$\int_{1.5}^{2.5} (4 x^{2} - 9)^{1 / 2} dx$

By Hal 2001 (P3046) on Monday, June 4, 2001 - 08:15 am :

Hi there,

I was stumped on how to integrate the following with a suitable substitution

$\int_{1.5}^{2.5} (4 x^{2} - 9)^{1 / 2} dx = a + b \ln (p)$ ,

stating your values of $a$ , $b$ , $p$ .
Thanks for your help in advance.
Hal

By Kerwin Hui (Kwkh2) on Monday, June 4, 2001 - 12:59 pm :

Hal,

The usual way is to either substitute $x = (3 / 2) \cosh u$ or $x = (3 / 2) \sec u$ . The standard textbook will tell you the former.
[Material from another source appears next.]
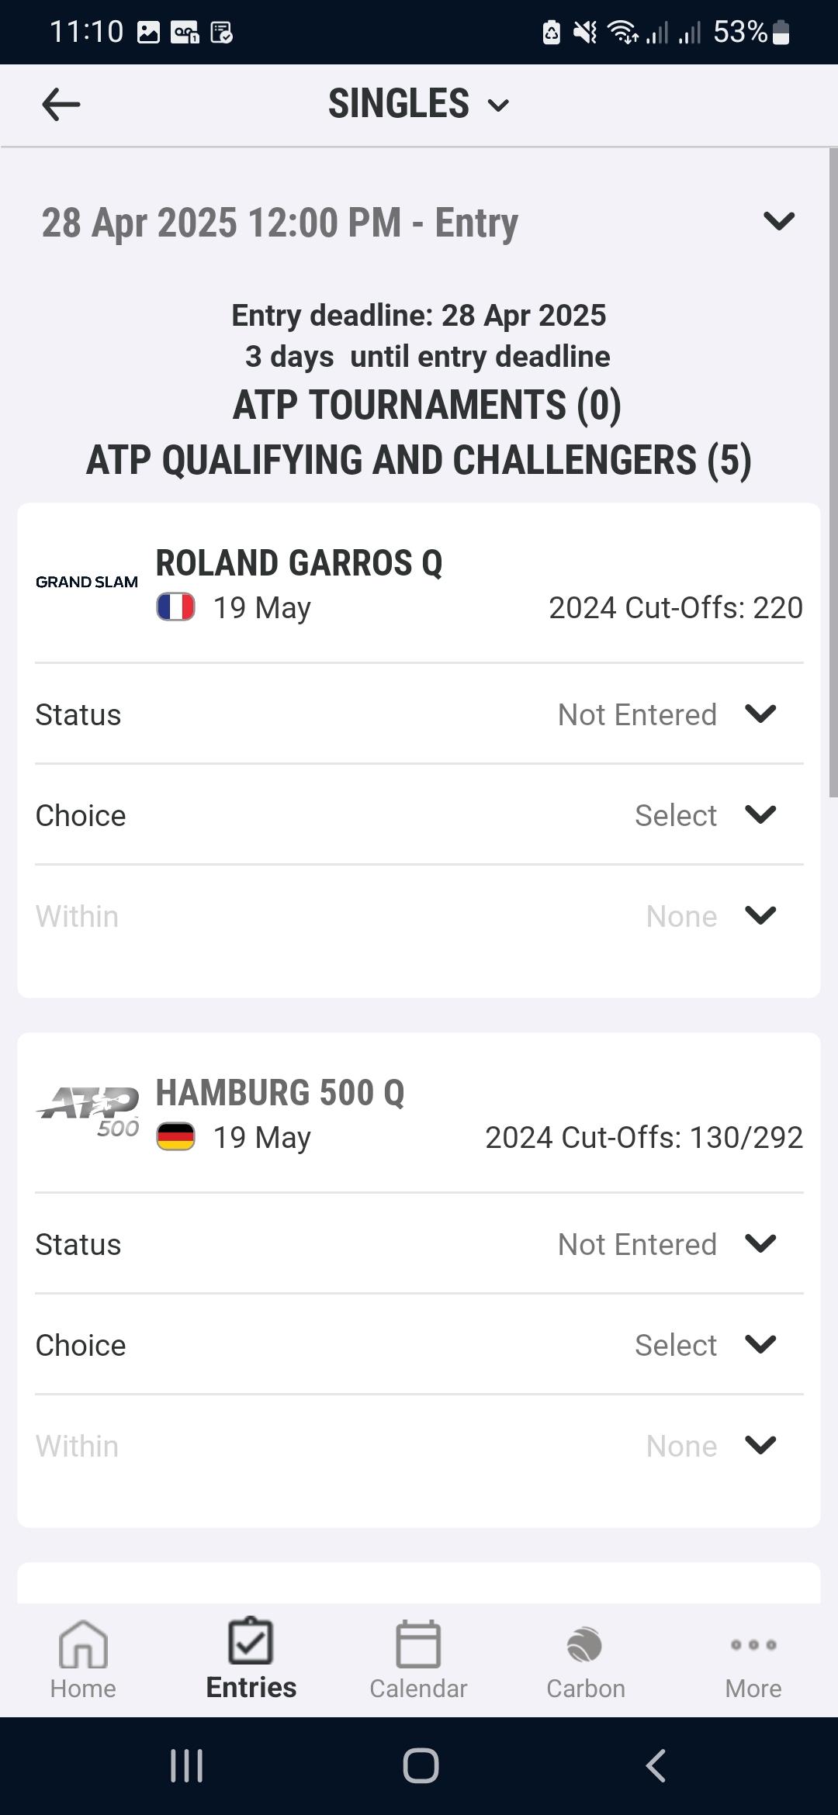Collapse the 28 Apr 2025 Entry section
838x1815 pixels.
click(778, 222)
I will do the latter:

$x = 3 / 2 \sec u$ , $dx = 3 / 2 \sec u \tan u du$

$\int (4 x^{2} - 9)^{1 / 2} dx = \int 9 / 2 \tan^{2} u \sec u du = 9 / 2 \int \sec^{3} u - \sec u du$

Now recall that $\int \sec u du = \ln | \sec u + \tan u | +$ constant and we have

$\int \sec^{3} u du = \tan u \sec u - \int \tan^{2} u \sec u du = \tan u \sec u + \int \sec u du - \int \sec^{3} u du$

so $\int \sec^{3} u du = \frac{1}{2} [\tan u \sec u + \ln | \sec u + \tan u |] +$ constant

Substitute and evaluate.

Kerwin

By Hal 2001 (P3046) on Monday, June 4, 2001 - 02:41 pm :

Hi Kerwin,

Thanks for those subs and the one with the Sec example.

Hal